◆ Exercise text ◆
# # # #
Reforming the Big Easy

Now some fresh pickings from the Political Grapevine:

Quitting Candidates

A group of candidates running in New Orleans' first election since Hurricane Katrina all make an unusual promise to voters — if elected, they'll quit the position they're seeking.

Seven candidates are challenging the city's seven incumbent tax assessors in an effort to streamline the government. Each candidate has adopted the nickname I.Q. — which is short for "I Quit." The plan is to oust the seven sitting assessors who've allegedly given unfair tax breaks to people in exchange for votes, costing the city billions of dollars. Their salaries would then be used to hire a private firm.

But despite their best efforts to help get the big easy back on its feet, those running on the "I Quit" ticket are facing resistance in court. Two judges have ruled that the initials I.Q. can't be written on their ballots.

HIV Lessons For Tiny Tots

Children as young as 5 years old will be learning about HIV and AIDS as part of a revised health education curriculum at New York City public schools. Kindergartners will be told that HIV is a virus that lives in the blood and could lead to AIDS, which will be described to them as "a group of illnesses that make it hard for people to get well once they are sick."

There will be no mention of sexual contact in the kindergarten discussions — that is reserved until the fourth grade, when students are taught about transmission and prevention. School administrators cite New York City's high number of AIDS cases as a reason for educating kids early on.
# # # #
◆ Action item ◆
Continue the Political Grapevine roundup from its last sentence. The items after this point are separate material with no connection to the Political Grapevine roundup.
# # # #
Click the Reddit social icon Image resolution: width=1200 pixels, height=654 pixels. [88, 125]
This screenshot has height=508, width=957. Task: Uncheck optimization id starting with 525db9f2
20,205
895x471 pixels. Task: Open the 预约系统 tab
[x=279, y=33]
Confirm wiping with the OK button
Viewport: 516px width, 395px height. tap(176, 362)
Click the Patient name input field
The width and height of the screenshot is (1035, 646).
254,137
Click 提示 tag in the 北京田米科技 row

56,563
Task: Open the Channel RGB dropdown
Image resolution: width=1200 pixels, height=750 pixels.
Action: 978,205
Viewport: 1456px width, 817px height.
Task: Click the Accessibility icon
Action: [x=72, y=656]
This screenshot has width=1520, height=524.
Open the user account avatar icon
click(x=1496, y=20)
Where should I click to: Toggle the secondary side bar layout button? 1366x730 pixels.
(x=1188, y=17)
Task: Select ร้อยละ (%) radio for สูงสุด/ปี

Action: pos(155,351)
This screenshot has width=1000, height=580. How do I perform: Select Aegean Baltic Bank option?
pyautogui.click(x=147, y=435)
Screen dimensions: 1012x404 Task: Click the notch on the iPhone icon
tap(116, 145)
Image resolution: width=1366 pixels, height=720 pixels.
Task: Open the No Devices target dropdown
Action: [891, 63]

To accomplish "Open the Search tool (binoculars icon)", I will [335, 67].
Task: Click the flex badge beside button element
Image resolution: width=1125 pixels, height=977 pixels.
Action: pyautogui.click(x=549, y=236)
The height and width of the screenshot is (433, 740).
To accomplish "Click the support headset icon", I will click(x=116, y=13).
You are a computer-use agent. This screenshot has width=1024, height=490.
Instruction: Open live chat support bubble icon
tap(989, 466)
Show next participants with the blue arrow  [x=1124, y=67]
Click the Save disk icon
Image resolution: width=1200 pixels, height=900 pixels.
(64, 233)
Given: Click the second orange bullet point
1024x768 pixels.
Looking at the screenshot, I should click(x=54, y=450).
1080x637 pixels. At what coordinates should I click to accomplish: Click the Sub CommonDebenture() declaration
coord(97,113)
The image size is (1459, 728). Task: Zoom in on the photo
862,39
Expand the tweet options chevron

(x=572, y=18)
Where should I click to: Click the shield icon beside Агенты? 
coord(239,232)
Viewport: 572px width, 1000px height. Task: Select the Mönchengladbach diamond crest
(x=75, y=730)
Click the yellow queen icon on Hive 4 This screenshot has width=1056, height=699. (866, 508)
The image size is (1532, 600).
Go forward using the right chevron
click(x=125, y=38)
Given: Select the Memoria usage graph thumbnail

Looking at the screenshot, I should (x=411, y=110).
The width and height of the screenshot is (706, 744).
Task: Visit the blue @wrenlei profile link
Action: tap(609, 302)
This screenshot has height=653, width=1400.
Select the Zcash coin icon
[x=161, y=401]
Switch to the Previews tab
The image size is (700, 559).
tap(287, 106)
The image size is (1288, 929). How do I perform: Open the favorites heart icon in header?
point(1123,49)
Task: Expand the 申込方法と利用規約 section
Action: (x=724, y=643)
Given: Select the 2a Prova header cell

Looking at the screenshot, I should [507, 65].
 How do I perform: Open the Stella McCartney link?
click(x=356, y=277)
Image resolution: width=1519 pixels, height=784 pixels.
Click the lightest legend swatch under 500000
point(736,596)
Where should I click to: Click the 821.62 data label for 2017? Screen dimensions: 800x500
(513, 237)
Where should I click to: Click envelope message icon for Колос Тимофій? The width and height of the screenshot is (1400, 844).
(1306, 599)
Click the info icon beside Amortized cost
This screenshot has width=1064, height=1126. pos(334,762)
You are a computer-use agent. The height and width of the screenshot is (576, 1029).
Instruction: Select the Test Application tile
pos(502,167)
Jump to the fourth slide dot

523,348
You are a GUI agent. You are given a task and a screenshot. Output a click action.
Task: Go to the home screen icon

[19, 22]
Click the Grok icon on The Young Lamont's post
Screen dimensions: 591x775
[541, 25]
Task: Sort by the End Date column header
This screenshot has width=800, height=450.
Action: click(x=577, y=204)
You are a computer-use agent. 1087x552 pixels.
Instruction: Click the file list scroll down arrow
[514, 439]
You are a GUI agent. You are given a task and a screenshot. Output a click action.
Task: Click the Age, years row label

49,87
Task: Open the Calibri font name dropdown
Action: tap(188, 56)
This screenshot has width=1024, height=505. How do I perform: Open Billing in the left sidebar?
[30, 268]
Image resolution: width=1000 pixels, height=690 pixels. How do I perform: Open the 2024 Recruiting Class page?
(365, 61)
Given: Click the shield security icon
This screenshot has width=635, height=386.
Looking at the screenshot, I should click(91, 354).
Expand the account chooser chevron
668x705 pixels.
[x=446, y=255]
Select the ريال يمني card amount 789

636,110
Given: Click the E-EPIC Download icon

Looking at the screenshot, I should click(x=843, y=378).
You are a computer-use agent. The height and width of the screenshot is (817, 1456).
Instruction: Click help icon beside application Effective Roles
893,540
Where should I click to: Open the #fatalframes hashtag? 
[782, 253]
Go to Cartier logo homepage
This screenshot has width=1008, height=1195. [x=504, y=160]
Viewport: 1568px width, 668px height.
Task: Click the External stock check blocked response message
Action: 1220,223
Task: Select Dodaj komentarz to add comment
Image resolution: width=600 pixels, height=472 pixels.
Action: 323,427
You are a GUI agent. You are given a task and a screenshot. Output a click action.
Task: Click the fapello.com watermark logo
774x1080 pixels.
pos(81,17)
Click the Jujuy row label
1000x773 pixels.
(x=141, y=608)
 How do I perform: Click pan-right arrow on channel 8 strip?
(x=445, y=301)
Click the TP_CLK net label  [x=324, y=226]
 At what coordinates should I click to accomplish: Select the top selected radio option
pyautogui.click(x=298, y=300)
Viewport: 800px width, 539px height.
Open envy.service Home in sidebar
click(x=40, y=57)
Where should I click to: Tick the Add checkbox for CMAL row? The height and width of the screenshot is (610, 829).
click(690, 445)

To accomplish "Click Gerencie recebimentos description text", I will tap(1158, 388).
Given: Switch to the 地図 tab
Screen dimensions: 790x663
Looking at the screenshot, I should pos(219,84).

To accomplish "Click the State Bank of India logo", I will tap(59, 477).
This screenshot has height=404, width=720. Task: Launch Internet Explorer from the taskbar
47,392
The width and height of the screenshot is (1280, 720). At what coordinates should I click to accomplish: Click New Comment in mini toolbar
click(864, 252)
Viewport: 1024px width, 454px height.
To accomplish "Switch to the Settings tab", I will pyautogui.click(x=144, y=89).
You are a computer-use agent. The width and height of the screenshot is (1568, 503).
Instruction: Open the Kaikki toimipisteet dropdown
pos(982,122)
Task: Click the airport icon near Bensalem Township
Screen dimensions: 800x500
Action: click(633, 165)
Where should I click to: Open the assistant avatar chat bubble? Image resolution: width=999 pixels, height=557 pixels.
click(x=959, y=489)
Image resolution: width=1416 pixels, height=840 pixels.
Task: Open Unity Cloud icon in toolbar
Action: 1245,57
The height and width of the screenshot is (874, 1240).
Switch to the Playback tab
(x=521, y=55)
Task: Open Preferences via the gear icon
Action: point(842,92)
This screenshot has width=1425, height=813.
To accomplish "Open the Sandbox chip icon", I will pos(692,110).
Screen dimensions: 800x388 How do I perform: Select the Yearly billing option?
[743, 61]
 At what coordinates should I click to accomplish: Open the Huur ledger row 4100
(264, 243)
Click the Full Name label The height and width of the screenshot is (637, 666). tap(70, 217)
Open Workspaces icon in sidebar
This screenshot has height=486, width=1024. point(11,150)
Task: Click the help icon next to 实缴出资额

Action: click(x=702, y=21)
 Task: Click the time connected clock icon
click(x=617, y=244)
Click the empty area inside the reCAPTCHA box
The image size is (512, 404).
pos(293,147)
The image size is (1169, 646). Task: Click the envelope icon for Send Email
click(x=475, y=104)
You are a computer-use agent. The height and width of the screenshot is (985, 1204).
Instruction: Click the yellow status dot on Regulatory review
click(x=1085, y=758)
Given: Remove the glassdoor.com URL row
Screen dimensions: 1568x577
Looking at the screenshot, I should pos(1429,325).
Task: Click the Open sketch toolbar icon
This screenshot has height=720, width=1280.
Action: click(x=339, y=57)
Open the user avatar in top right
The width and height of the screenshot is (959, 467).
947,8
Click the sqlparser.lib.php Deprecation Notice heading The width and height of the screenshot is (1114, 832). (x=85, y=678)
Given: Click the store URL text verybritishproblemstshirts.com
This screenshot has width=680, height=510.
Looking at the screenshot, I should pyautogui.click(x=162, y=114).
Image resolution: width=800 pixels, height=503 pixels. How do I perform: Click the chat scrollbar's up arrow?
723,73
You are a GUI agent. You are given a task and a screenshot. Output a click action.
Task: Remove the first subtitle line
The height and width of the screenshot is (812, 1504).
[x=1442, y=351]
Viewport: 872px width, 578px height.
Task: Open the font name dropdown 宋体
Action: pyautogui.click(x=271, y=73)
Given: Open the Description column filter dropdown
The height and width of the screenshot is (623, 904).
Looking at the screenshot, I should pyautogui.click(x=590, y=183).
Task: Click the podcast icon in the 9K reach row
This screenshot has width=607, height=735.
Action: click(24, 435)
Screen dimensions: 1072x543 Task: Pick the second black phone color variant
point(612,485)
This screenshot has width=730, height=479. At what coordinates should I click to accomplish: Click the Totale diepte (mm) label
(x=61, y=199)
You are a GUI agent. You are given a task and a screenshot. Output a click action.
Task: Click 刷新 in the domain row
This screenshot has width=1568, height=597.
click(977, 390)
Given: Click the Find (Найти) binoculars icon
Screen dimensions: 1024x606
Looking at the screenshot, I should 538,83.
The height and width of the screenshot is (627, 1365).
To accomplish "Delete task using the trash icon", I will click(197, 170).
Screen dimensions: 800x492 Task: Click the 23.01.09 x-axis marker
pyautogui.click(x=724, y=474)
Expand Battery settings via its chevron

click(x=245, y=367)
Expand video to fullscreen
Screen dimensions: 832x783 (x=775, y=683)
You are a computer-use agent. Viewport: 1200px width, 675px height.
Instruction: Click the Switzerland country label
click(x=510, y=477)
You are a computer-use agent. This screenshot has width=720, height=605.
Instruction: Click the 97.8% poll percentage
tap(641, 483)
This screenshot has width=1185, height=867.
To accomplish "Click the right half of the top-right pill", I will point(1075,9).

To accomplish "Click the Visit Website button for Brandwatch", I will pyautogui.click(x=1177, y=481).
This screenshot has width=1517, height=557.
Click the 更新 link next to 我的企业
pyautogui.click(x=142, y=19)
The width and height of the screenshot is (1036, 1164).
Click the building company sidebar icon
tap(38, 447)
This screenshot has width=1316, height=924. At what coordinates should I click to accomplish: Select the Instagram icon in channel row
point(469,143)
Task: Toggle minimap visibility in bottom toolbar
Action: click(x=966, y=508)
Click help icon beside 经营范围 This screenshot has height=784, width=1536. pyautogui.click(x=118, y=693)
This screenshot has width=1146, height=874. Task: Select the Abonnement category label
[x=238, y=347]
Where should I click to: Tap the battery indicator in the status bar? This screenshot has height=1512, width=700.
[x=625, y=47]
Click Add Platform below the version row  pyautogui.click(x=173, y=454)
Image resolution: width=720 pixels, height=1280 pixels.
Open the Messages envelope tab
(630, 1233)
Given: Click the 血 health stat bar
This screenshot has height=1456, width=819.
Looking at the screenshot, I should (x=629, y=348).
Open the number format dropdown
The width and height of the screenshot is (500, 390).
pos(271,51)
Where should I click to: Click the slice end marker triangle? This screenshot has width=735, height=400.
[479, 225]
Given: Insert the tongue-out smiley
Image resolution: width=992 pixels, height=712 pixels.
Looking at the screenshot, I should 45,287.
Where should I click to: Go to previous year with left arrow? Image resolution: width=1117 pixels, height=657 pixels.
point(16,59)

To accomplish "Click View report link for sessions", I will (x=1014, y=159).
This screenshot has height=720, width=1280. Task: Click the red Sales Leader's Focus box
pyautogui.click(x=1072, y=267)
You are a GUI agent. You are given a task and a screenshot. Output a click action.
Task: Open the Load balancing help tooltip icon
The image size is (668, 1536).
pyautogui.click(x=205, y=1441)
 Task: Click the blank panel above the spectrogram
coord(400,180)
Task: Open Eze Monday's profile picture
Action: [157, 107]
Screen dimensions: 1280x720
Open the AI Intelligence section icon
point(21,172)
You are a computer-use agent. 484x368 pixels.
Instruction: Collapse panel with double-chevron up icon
# # # #
◆ Answer space ◆
Inspired by South Dakota Ban

A feminist blogger has managed to anger both sides of the abortion debate. The Web site "Molly Saves the Day" describes its content as "feminist issues, liberal talk and news analysis from a former journalist turned phone sex operator." But what really got people riled was when she posted on her blog what she calls an "abortion manual."

The woman says she was inspired to post the manual after South Dakota's recent abortion ban was signed into law. The Web site contains a list of instruments needed — and explicit instructions on how to perform a D and C abortion. "Molly" insists she's not promoting back alley abortions, just providing women with what she calls valuable information.

Scalia Speaks His Mind

In a speech at the New England School of Law this week, Supreme Court Justice Antonin Scalia spoke out against what he calls an era of "judge-moralists." Scalia says judges are no better qualified than "Joe Sixpack" to decide moral questions like abortion and gay marriage.

Among other things, Scalia decried the Supreme Court's decision to overturn a state anti-sodomy law. Scalia opened his remarks by telling students, "I brought three speeches, and I decided to give the most provocative one because this seems to be too happy a crowd."

— FOX News' Aaron Bruns contributed to this report.